■ **Short task**:
Repeat every line from the one holding "The image size is (1180, 851)." through the one holding "pos(646,549)", inclusive, with the requests included. Multiply each coordinate in the answers by 2.6 and round it to a whole number, rounding halves up.

-*-

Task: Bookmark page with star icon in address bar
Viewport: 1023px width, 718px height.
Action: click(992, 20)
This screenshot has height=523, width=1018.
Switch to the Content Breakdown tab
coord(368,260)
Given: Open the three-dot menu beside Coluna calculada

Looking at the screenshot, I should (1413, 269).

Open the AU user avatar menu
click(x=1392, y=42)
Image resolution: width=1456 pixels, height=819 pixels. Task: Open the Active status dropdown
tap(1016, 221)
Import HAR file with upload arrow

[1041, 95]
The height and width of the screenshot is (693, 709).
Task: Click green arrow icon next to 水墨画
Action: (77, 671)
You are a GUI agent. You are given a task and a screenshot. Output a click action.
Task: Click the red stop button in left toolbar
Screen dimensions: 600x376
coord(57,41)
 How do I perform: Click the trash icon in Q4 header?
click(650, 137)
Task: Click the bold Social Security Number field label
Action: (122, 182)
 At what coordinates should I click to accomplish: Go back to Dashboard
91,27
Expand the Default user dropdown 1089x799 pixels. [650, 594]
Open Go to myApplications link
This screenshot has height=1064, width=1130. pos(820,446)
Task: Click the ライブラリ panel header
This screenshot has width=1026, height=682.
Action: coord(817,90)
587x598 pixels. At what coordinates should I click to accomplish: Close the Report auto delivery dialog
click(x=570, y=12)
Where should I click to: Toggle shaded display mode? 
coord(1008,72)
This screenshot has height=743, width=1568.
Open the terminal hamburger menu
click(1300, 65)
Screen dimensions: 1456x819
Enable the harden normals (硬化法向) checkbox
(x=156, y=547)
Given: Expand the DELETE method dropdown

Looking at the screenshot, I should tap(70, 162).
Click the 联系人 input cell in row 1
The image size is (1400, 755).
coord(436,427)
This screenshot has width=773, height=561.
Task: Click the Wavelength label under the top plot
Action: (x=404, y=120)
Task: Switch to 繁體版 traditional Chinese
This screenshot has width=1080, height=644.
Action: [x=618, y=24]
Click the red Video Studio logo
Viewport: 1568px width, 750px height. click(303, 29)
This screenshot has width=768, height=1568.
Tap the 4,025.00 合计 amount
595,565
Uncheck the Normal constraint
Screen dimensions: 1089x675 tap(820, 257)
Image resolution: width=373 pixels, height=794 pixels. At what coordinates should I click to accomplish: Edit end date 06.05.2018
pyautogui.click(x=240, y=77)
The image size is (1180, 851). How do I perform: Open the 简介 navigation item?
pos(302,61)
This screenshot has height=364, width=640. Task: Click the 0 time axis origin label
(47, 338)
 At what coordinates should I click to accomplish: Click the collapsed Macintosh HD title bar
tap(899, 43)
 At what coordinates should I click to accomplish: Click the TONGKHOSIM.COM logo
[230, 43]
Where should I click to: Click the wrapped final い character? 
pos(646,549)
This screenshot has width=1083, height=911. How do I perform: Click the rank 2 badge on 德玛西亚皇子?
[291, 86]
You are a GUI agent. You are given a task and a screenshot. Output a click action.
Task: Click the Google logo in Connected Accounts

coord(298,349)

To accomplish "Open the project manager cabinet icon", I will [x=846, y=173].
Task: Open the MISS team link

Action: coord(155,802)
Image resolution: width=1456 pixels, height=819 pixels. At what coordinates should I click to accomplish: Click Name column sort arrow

-*-

■ **Task output**:
The image size is (1180, 851). How do I perform: Open the 简介 navigation item?
pos(785,159)
This screenshot has height=364, width=640. Task: Click the 0 time axis origin label
(122, 879)
 At what coordinates should I click to accomplish: Click the collapsed Macintosh HD title bar
tap(2337, 112)
 At what coordinates should I click to accomplish: Click the TONGKHOSIM.COM logo
[598, 112]
Where should I click to: Click the wrapped final い character? 
pos(1680,1427)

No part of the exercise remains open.